If Thomas Friedman were Mormon . . . March 5, 2017

Thomas Friedman. Image obtained through Creative Commons.

The New York Times columnist would love the Church’s Global Education Initiative, but Donald Trump wouldn’t.

I recently finished reading New York Times columnist Thomas Friedman’s book Thank You For Being Late. It’s a timely examination of three forces whose acceleration is rapidly changing our world: technological progress, globalization, and climate change. Friedman argues that in order to keep up with the breakneck speed of these transformations, government and the private sector will need to develop new partnerships and platforms to prepare today’s workers for tomorrow’s jobs. He references a number of ways that this is already being done – corporations in Minnesota are working with nonprofits to train workers for vacant jobs in their factories; universities are easing access to education by embracing online learning; and nanodegree sites like Udacity are helping people gain useful skills to advance their careers.

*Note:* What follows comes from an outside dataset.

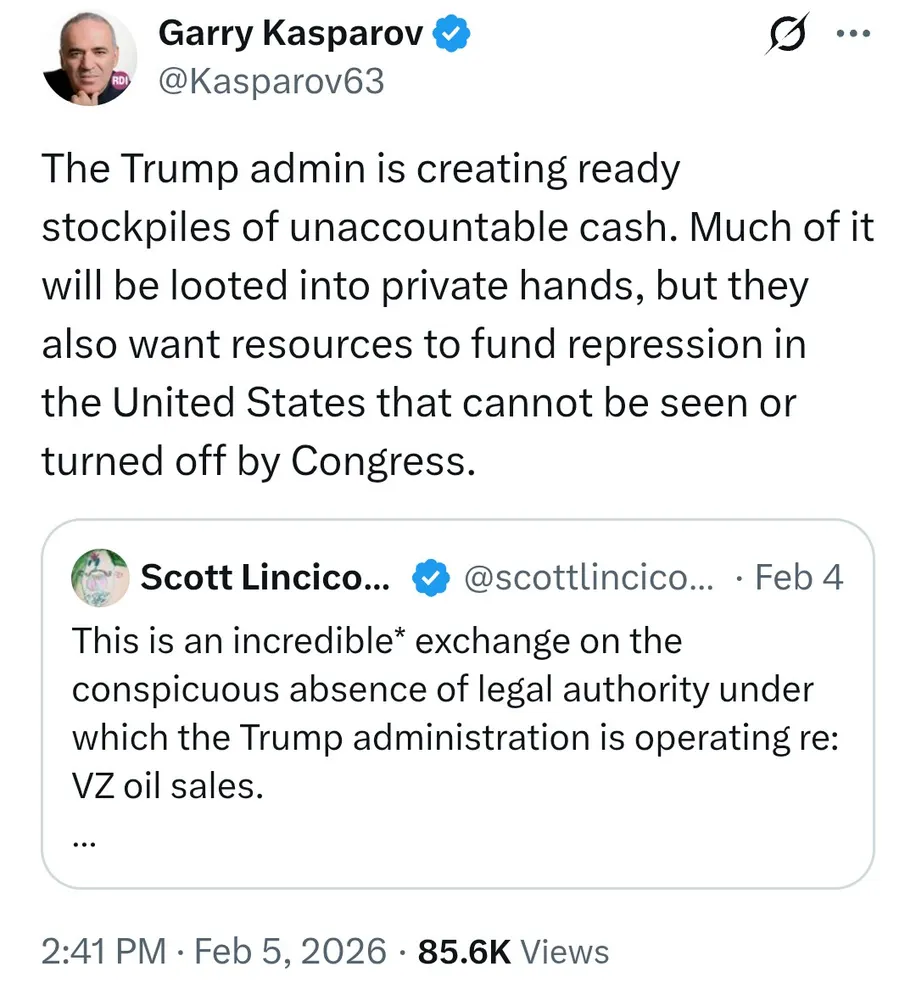The image size is (916, 1000).
Task: Open the three-dot more options menu
Action: tap(851, 33)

Recently, I felt as if the LDS Church had gotten a hold of an advance copy of the book. Although I didn’t learn about it until this last week, apparently last summer the Utah-based church rolled out what it calls the Global Education Initiative (GEI). This effort, which encompasses a wide variety of programs, seeks to use the Church’s existing infrastructure, coupled with online resources, to make education more accessible to both Church members and nonmembers.

The initiative, crafted under the direction of Commissioner of Church Education Kim B. Clark, the former dean of Harvard Business School, is impressive. It partners with Church-owned universities, like BYU and BYU-Idaho, to offer online certification and degree programs in a number of high-demand fields, like programming, healthcare administration, and web design. It also offers remedial education opportunities for those who might not be ready for college coursework and provides English instruction for foreign-language speakers. Perhaps most interesting, it hosts a program called “Corporate Connect,” which partners with companies to train workers for specific jobs those businesses need filled. At the end of a Corporate Connect program, all those who completed the work are guaranteed an interview with the partnering company.

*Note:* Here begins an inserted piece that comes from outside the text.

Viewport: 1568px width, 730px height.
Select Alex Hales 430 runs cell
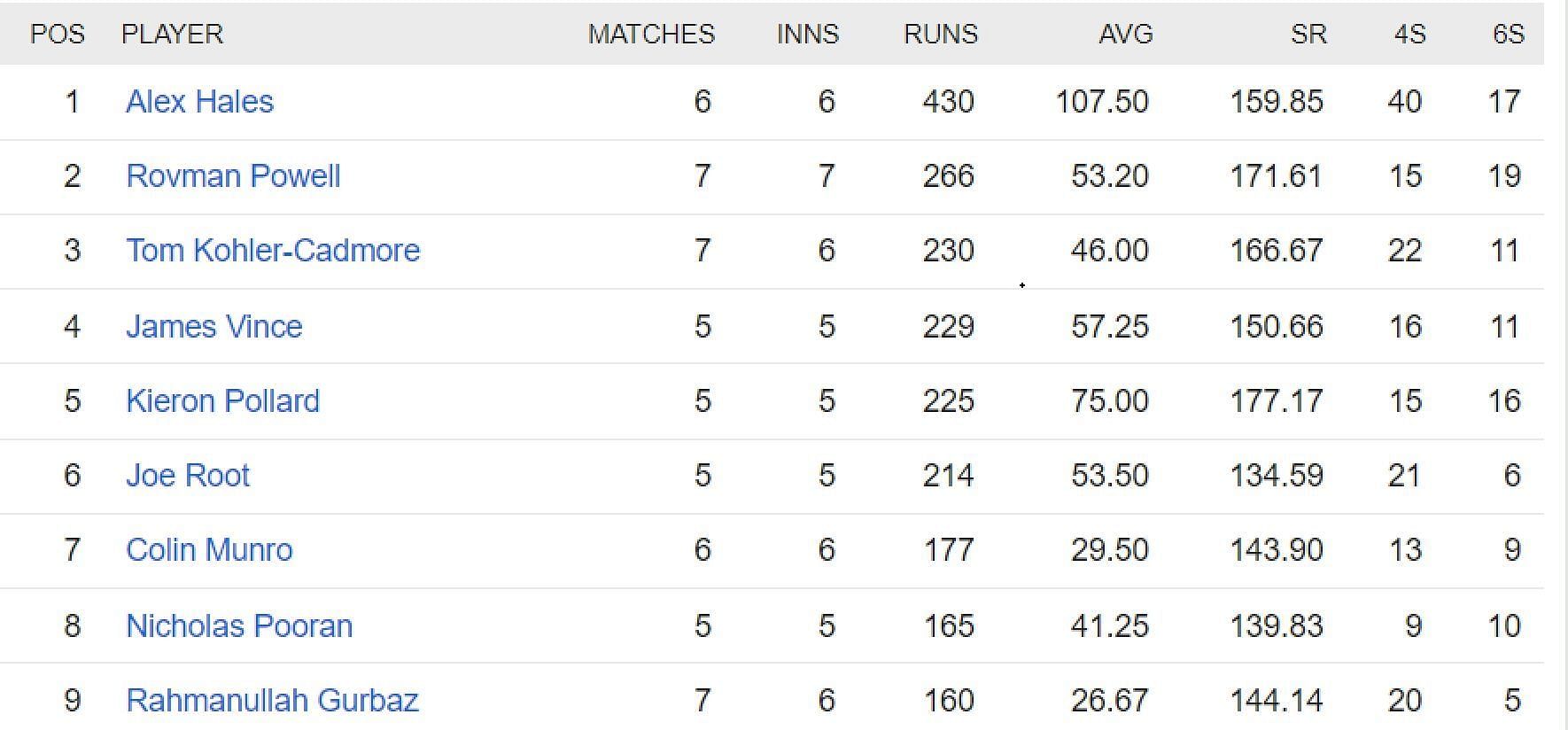point(948,102)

The Global Education Initiative embraces many of the educational solutions championed in Friedman’s book, and it showcases the Church’s commitment to lifelong learning. But that’s not all it shows – it also demonstrates the deep divide between the LDS Church and Trumpism. While this divide was often highlighted during the presidential campaign, this program offers a concrete example of the vastly different value sets that underlie their conflicting worldviews. Whereas Trump seems committed to the futile, Sisyphean task of fighting the tides of globalization by imposing job-killing tariffs and offering kickbacks to manufacturers, the Church is preparing workers for the future by giving them the skills to transition from vanishing jobs in manufacturing to careers in the high-growth fields of technology and healthcare. And while Trump trumpets an “us-versus-them” worldview, in which white Americans are arrayed in battle against an illusive “other,” the GEI demonstrates the Church’s embrace of universalism – the program is available to Mormons and non-Mormons, Americans and foreigners, citizens and undocumented immigrants.

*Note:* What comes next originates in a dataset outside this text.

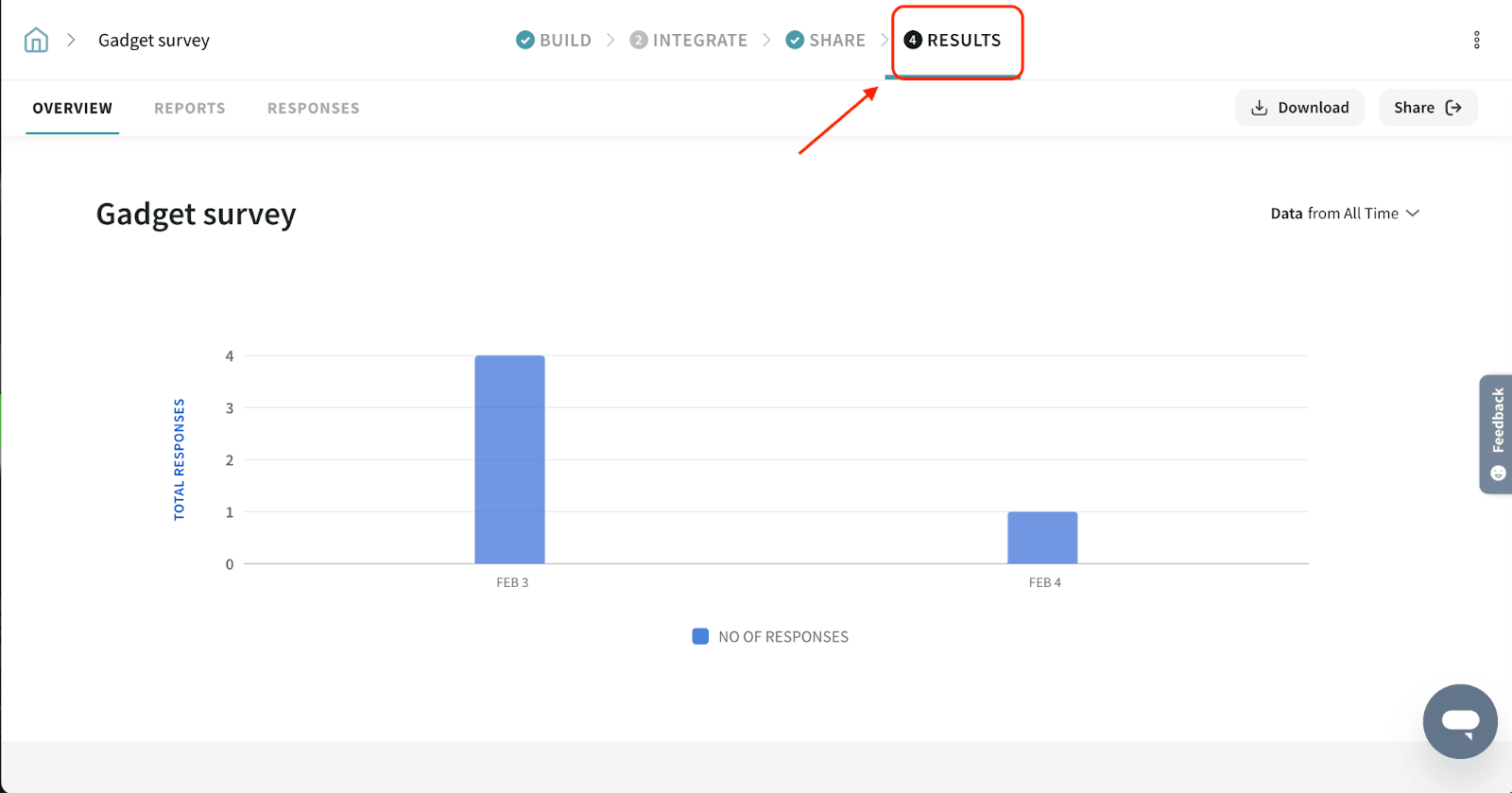Click breadcrumb chevron next to home
The image size is (1512, 793).
pyautogui.click(x=71, y=40)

I won’t deny it – I’ve been somewhat discouraged by the public stances the LDS Church has taken recently. Allowing the Mormon Tabernacle Choir to perform at Trump’s inauguration, letting Elder Christofferson pray at his prayer breakfast, and failing to stop emeritus general authority Robert C. Oaks from taking an active role in the Trump campaign all seem to indicate that the Brethren don’t understand the threat that the Donald poses to America and the universalist values that the Church embraces. But programs like the GEI give me hope – they tell me that, despite the Church’s political faux pas, there is still a world of difference between the principles of Mormonism and those espoused by the Quack from Queens.